E arriviamo ai documentari, apprezzabile punto fermo della direzione Barbera, che quest’anno troviamo messi in evidenza nella sotto-sezione “Non-Fiction” del fuori concorso (ma ce n’è uno anche in competizione, “Behemoth” del videoartista Zhao Liang): dopo “At Berkeley”, visto nel 2013, e il Leone d’Oro alla carriera dello scorso anno, Venezia 72 ci regalerà il nuovo lavoro di Frederick Wiseman, “In Jackson Heights“, oltre a “De Palma” di Noah Baumbach e Jake Paltrow (sì, Briand De Palma), il doc politico “Sobytie” di Sergei Loznitsa («un grandissimo documentarista, purtroppo poco noto in Italia»), “Gli uomini di questa città io non li conosco” di Franco Maresco (premiato l’anno scorso ad Orizzonti con “Belluscone”) e “L’esercito più piccolo del mondo“, che Gianfranco Pannone dedica alle guardie svizzere della Città del Vaticano. In più, in proiezione speciale, il documentario di 188 minuti “Human” del fotografo francese Yann Arthus-Bertrand, «noto per i suoi scatti dall’alto».

In chiusura, si parla brevemente anche della sezione Venezia Classici («densissima, titoli straordinari») e di Orizzonti, che per Barbera «è l’altro concorso, non la serie b» e che in questa edizione darà ampio spazio alle cinematografie emergenti, dall’Algeria di “Madame Courage” all’Indonesia di “A Copy of My Mind“. Tuttavia l’impressione (parliamo naturalmente delle Mostre passate, pronti a farci stupire dalla selezione 2015) è che voler fare di Orizzonti una sorta di concorso parallelo abbia svuotato la sezione di quella che invece, fin dal nome, dovrebbe essere la sua funzione primaria: guardare ai margini, ai confini delle forme cinematografiche meno catalogabili, agli autori fuori norma. Per capirci, un film pur grazioso come “Still Life” di Uberto Pasolini, vincitore del premio per la migliore regia nell’edizione 2013, quale innovativo orizzonte artistico dovrebbe rappresentare?

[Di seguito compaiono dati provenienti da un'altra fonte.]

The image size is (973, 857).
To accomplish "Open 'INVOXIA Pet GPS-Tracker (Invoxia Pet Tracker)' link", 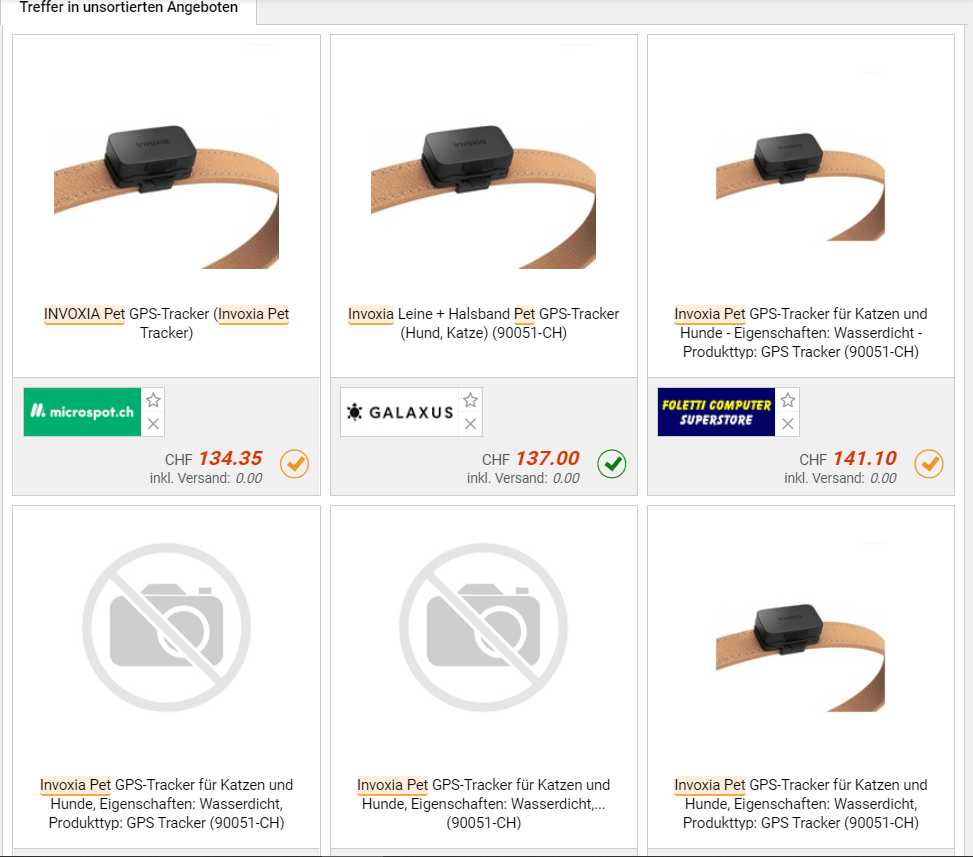I will click(x=166, y=323).
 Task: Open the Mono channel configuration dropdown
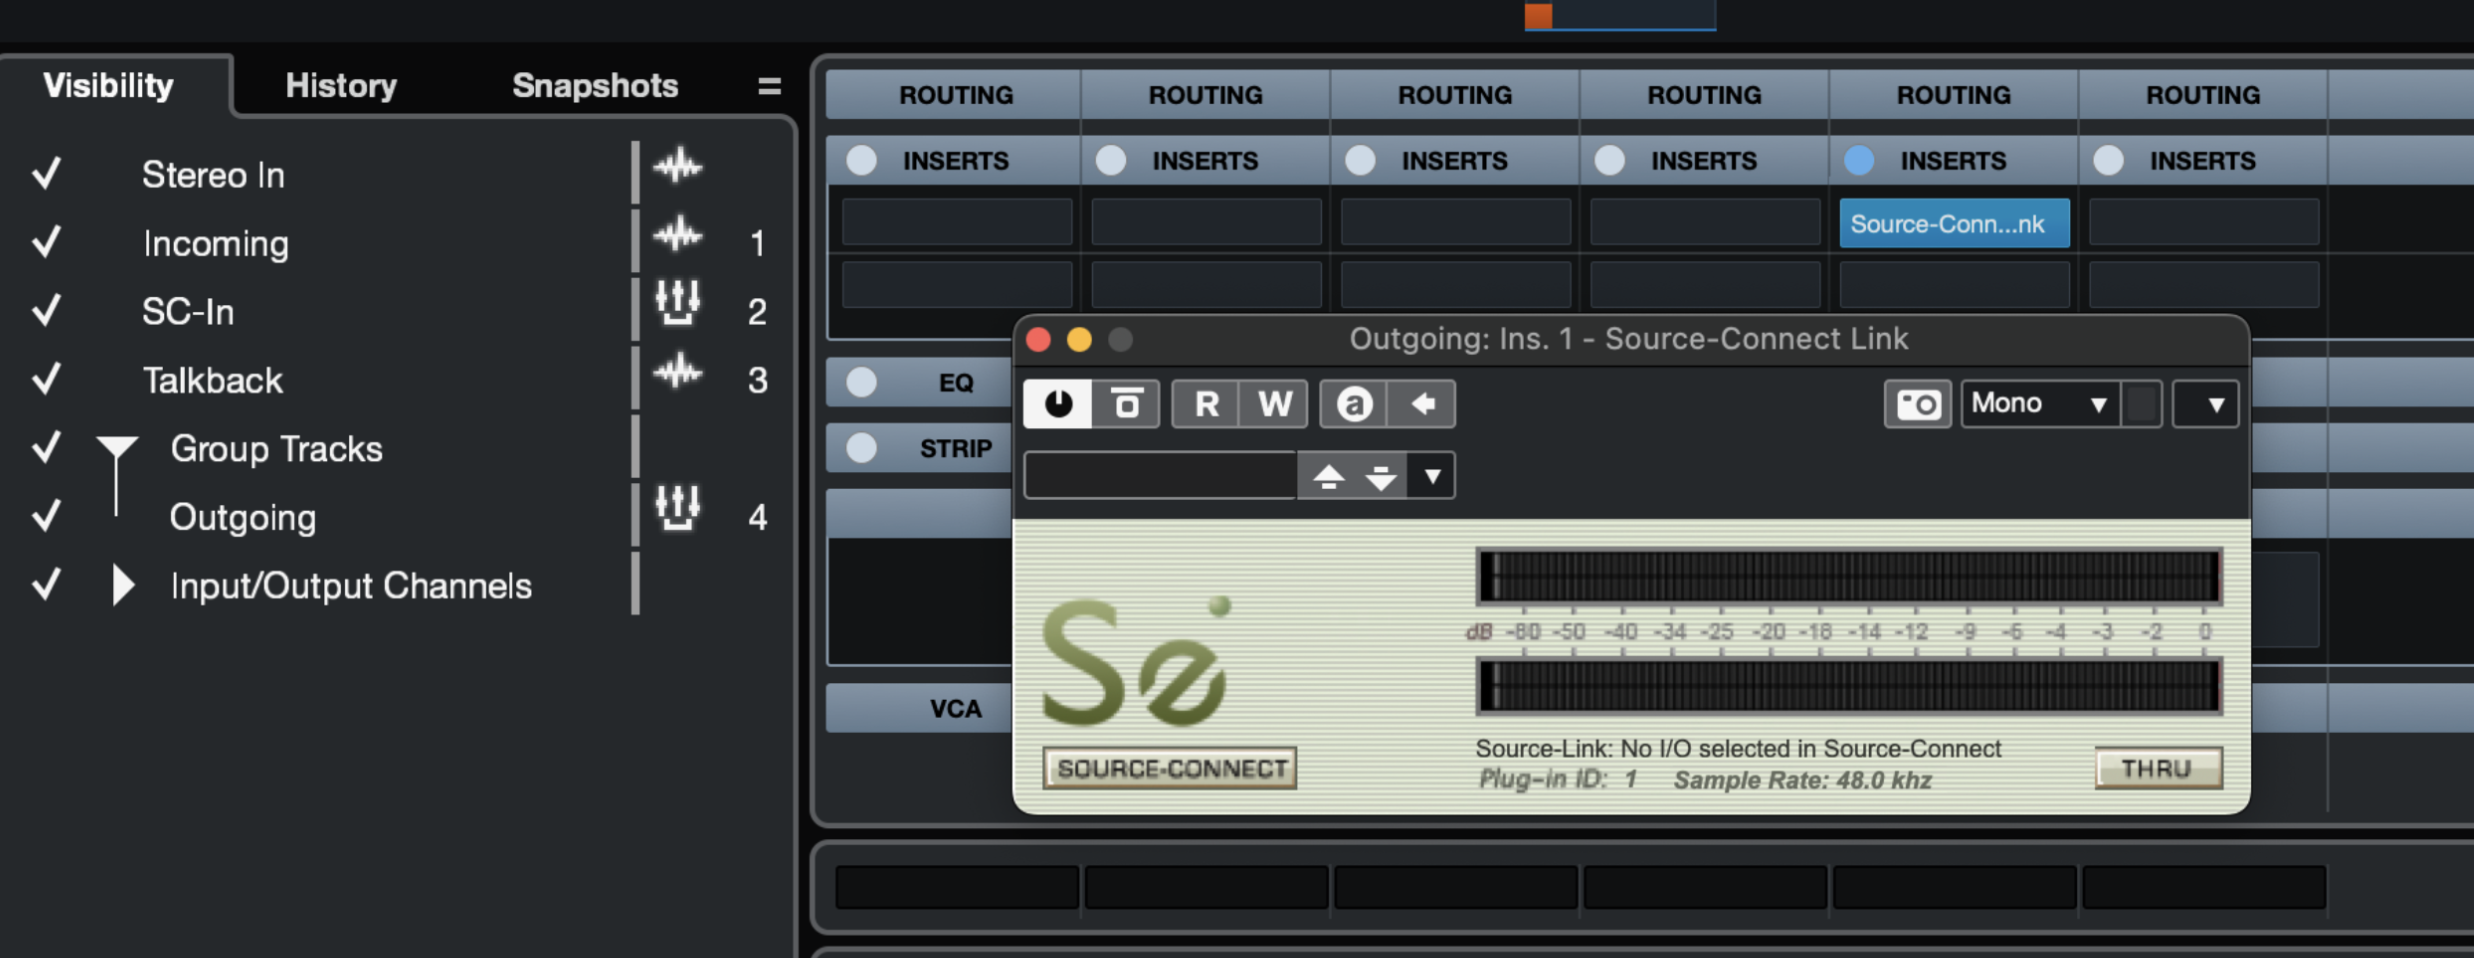tap(2039, 404)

Sulla carta, Venezia 72 sa come farsi voler bene agli occhi di un cinefilo, e del resto un festival che offre le nuove opere di Aleksandr Sokurov e Frederick Wiseman ha già ampiamente giustificato la sua ragion d’essere. Poco cinema asiatico (pur con nomi di pregio, come Tsai Ming-liang, fuori concorso con “Afternoon”)? Troppa Italia? Troppa Francia (presente anche in numerose coproduzioni)? Può darsi, ma l’attenzione nei confronti dei paesi cinematograficamente meno frequentati dal pubblico (oltre ai già citati, tra i corti abbiamo Kirghizistan, Montenegro, Croazia) è comunque lodevole.

Se invece vogliamo sminuire la Mostra considerandola solo come un contenitore per quei film che andranno a contendersi gli Oscar nel 2016, allora Venezia non può competere, fosse anche solo per ragioni di convenienza (i grossi studios e le star si spostano a fatica, l’abbiamo capito), con i festival nordamericani di Toronto, Telluride e New York. Né, è evidente, con la realtà completamente diversa di Cannes. Va bene così, a ciascuno la sua specificità, da mettere in discussione di volta in volta. Oggi lasciamo Barbera sperando che Venezia 72 sappia davvero essere sorprendente.

(In coda, una nota sul tristemente famoso “buco”, la zona limirofa al Palazzo del Cinema ancora in attesa di riqualificazione. Come spiega però Baratta, le decisioni su quel cantiere sempre fermo «spettano solo al Comune di Venezia. Noi ci auguriamo che la cittadella del cinema venga considerata nel suo insieme, nel rispetto di chi al Lido vive e di chi usufruisce di quegli spazi durante la Mostra».)